In summary, they are not "inverted index" in the sense of "the inversion of what you'd normally think of as an index" but instead in the sense of "a map which provides the inversion of the map from documents to words in them, in other words, an index".

nzeid · 2025-07-26T21:29:11 1753565351

Love this take.

mrkeen · 2025-07-26T18:15:27 1753553727

No it's the same thing. With any book you have built-in mechanism to go to a page number see what words are there. An inverted index lets you do the inverse (words -> page numbers).

SeanSullivan86 · 2025-07-26T18:20:52 1753554052

People (non-tech) don't tend to refer to "go to page 106" as using an index. The pages at the back of the book providing the word->page numbers lookup are commonly known as the book's "index"

grg0 · 2025-07-26T18:26:11 1753554371

"commonly" is an understatement; that's literally what a book index is by definition.

The only thing "inverted" here is the context. The author even admits themselves that the word->doc mapping is an index:

"If user wants to search by words - then words should be keys in our "database" (index)"

It's a pointless debate of semantics. An inverted map is still a map.

teiferer · 2025-07-26T22:36:35 1753569395

It's pointless in the sense that the word "inverse" in the term is pointless, a mild way of saying that it's confusing or even unnecessary to the point of being incorrect.

The discussion about it is not pointless since it clears up confusion. It might not have been for you, but it's clearly for many others, so if you think that's pointless then allowing yourself to appreciate other perspectives could go a long way.

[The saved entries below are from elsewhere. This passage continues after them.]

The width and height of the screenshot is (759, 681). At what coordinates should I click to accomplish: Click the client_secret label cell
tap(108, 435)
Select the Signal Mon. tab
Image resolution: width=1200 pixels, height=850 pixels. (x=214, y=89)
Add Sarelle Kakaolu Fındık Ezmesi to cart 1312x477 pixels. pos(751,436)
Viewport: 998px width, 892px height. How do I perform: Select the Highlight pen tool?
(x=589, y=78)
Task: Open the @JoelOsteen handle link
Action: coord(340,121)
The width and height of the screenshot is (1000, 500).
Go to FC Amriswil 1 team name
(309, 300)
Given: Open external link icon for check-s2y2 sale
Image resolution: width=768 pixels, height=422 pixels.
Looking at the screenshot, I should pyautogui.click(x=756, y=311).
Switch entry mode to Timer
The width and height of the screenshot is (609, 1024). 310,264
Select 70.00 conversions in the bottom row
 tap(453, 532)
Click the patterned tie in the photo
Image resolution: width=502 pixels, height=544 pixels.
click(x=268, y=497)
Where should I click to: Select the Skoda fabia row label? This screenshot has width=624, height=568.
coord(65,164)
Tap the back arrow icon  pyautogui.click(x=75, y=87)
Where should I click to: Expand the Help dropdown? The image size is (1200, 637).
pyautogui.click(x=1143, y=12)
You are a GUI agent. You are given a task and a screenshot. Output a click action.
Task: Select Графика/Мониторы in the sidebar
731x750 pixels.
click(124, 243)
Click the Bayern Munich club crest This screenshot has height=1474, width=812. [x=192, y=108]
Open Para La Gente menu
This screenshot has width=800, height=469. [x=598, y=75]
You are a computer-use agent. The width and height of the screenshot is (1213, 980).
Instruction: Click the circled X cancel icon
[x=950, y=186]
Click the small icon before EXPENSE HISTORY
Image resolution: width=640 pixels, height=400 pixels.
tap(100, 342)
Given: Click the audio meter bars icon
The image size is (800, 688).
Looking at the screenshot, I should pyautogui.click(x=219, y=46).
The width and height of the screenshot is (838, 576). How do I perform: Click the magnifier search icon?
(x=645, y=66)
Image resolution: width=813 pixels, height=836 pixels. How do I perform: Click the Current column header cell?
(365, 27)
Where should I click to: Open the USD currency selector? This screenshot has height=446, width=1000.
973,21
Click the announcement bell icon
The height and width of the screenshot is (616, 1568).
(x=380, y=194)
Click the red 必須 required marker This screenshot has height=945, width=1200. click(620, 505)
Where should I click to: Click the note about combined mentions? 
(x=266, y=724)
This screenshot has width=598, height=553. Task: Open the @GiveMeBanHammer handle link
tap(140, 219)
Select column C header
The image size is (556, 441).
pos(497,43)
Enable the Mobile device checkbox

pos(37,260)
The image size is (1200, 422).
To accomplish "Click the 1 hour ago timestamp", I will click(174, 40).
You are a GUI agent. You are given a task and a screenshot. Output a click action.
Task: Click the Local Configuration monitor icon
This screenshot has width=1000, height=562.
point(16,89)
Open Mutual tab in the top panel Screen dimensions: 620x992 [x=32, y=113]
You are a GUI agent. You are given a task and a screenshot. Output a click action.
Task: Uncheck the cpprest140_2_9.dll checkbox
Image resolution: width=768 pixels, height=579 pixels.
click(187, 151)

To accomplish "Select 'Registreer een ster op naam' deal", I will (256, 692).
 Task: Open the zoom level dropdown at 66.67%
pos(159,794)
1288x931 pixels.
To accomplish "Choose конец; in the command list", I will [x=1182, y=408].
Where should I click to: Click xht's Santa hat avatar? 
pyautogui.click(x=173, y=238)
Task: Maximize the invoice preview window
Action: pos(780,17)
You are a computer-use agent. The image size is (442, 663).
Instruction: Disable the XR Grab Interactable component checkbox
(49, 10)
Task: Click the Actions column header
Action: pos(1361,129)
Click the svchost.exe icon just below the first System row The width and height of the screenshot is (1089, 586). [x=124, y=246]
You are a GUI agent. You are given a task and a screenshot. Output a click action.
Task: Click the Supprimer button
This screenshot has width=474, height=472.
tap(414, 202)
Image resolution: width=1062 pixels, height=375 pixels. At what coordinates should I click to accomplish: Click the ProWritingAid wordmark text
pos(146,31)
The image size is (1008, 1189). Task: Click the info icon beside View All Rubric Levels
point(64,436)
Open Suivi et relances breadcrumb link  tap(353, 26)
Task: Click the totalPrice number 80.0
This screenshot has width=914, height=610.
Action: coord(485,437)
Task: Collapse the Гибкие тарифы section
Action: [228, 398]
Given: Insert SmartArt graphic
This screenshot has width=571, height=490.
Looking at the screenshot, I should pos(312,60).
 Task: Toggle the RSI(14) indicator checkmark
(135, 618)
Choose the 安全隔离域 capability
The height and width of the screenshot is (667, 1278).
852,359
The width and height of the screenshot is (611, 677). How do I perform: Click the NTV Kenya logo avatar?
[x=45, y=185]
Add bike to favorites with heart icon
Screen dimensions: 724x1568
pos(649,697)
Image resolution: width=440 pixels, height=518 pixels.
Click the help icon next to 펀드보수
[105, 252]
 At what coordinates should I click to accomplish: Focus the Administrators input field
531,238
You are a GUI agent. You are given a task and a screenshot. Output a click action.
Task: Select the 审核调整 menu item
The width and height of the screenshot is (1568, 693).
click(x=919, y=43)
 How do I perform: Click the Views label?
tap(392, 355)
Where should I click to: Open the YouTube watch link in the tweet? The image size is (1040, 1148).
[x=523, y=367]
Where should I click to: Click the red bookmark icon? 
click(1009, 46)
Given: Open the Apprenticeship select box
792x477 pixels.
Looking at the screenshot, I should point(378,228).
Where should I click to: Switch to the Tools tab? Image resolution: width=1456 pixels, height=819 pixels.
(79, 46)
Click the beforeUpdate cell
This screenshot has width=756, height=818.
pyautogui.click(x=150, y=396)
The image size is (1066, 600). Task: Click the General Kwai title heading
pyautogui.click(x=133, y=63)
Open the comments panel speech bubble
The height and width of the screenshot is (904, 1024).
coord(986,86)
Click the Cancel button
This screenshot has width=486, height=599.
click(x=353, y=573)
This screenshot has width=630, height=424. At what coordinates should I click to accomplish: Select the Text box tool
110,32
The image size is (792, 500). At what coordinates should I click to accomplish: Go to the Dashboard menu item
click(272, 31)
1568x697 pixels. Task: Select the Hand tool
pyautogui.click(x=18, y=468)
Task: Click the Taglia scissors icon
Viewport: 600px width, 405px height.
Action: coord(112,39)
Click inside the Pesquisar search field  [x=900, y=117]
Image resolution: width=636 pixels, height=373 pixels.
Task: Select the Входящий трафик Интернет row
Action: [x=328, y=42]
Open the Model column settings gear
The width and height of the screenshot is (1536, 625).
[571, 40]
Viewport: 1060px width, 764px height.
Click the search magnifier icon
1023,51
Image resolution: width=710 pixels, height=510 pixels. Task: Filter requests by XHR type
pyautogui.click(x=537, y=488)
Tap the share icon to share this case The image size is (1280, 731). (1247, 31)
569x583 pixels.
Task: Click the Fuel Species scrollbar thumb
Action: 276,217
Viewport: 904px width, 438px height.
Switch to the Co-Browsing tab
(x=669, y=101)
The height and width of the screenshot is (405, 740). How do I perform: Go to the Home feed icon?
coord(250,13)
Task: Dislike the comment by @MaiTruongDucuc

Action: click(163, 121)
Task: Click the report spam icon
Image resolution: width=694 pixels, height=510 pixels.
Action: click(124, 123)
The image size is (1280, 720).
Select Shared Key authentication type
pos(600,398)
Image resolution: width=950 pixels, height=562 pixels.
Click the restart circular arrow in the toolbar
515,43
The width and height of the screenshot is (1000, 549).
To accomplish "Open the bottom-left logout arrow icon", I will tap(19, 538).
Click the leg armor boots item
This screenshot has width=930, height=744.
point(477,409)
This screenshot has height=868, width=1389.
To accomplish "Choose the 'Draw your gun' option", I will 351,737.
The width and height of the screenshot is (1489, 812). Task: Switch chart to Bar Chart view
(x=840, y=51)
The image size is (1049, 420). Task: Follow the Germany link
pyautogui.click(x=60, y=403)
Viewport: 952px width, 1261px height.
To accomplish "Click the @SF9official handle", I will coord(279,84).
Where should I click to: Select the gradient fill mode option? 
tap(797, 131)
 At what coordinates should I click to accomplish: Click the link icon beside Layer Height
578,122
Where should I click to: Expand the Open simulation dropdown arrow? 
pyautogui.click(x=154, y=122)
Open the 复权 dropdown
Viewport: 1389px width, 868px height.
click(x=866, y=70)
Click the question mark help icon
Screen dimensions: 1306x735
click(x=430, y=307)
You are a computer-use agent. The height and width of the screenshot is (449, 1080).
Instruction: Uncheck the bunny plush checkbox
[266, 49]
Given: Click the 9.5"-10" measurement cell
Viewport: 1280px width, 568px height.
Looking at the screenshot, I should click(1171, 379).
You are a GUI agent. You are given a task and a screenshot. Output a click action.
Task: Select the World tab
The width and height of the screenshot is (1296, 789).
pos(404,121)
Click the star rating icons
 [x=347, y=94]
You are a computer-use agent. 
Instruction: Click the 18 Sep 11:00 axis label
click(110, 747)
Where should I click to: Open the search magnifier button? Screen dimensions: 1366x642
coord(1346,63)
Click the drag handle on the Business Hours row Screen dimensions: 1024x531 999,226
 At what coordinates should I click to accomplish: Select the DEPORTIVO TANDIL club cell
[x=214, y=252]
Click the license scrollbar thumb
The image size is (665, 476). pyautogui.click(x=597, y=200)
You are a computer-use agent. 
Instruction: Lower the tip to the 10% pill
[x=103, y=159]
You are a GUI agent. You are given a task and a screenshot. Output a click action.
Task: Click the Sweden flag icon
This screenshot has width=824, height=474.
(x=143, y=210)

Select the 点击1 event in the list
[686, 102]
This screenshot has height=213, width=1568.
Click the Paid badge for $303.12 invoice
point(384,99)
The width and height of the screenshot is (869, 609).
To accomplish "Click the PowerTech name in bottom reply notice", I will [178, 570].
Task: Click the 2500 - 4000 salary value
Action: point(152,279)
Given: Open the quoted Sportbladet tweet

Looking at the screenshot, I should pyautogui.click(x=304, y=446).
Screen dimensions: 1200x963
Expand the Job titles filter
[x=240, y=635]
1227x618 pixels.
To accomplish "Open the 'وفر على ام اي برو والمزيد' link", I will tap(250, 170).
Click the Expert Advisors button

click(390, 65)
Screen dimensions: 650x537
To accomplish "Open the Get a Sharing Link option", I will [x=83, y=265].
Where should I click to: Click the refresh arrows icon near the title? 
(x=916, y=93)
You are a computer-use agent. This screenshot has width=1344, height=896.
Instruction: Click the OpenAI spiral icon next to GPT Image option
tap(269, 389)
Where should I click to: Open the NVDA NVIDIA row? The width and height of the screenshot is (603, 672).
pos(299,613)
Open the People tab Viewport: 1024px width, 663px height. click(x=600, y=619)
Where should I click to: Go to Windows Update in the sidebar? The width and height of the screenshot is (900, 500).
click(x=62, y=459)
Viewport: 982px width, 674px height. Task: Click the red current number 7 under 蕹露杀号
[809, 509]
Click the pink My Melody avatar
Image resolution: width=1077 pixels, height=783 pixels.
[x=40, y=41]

An inverted map is still a map, but if you are typically thinking of the map A->B and then suddenly somebody talks about an inverted map, then it's understandable that people start to assume that this is now about B->A and get confused if it somehow actually isn't really.

valiant55 · 2025-07-27T13:12:21 1753621941

If the documents where themselves stored in a database they have and id and the contents. The clustering key (an index) would be on the id. It's inverted because the contents are deconstructed into tokens with a list of ids that contain that token. Now the contents (tokens) server as the indexed value.